ゴルは俺を見る時だけ敵勢反応が大きくなる。
どう考えてもアンジェナファンの冒険者ですね。分かります。
「あ、アンジェナさん! とりあえず腕を離してくださいっ!」
「お断りします! 私は何があってもイチさんを離したりしませんよっ!」
なんとか離してもらおうと、アンジェナの手を剥がそうとすると、それに耐える為に一層強くぎゅっと抱きしめてくるアンジェナ。

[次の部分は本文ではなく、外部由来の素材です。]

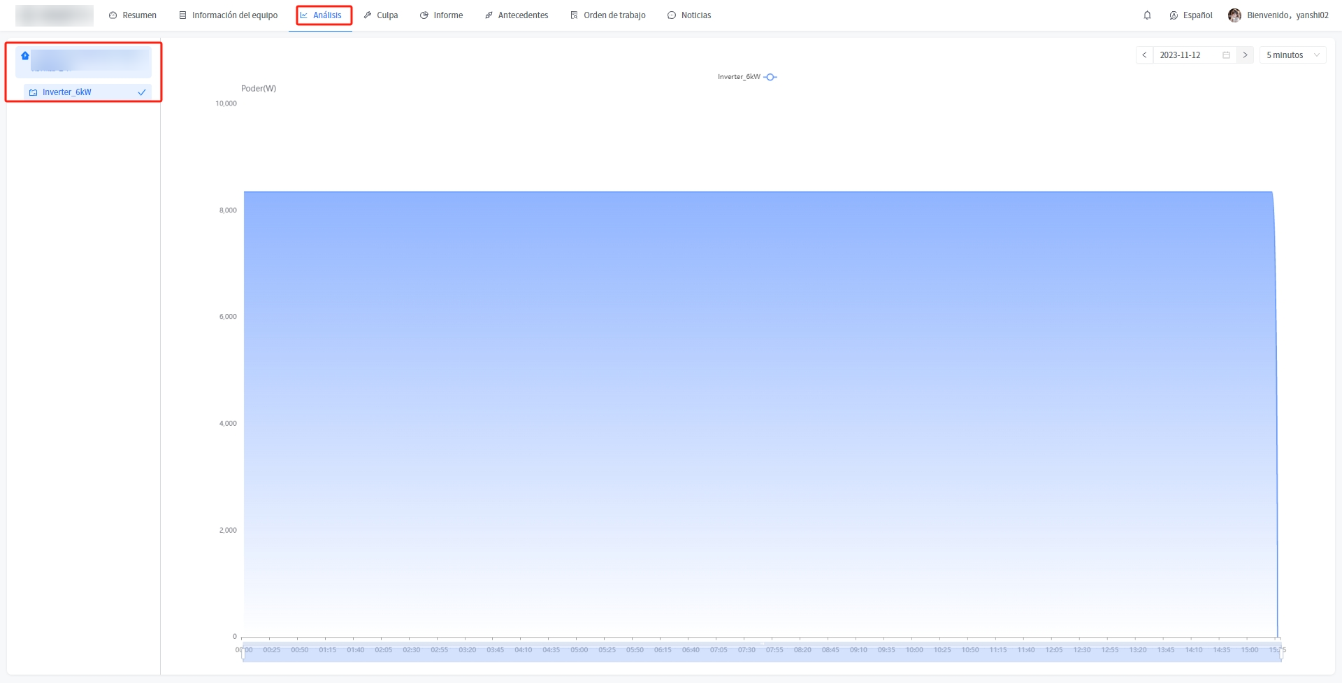Toggle Inverter_6kW checkmark in device list
The image size is (1342, 683).
(142, 92)
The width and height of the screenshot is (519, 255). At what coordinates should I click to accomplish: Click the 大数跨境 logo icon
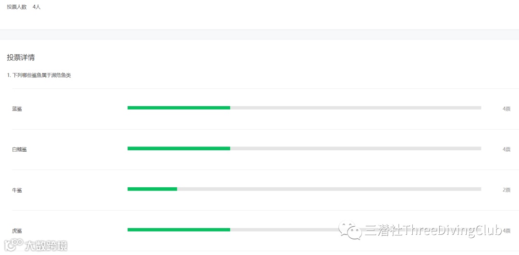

その様子を見ていたゴルの敵勢反応がさらに濃くなり思わず白目を剥きたくなる俺。
俺の腕からは力が抜けるが、それをさらに強く抱きしめるアンジェナ。
「……邪魔…したな。」
少し悲しそうな顔で通り過ぎてゆくゴル。
危機が去りホっとしたのもつかの間、またすぐに前方から、そして斜め前からと、男の冒険者と思わしき敵勢反応がガンガン突き刺さってきた。
俺は……その反応の怖さに耐える事は出来なかった。
「アンジェナさん……言う事聞きますから…………お願いですから離してください……」
懇願した俺を見てアンジェナが満面の笑みを浮かべるのだった。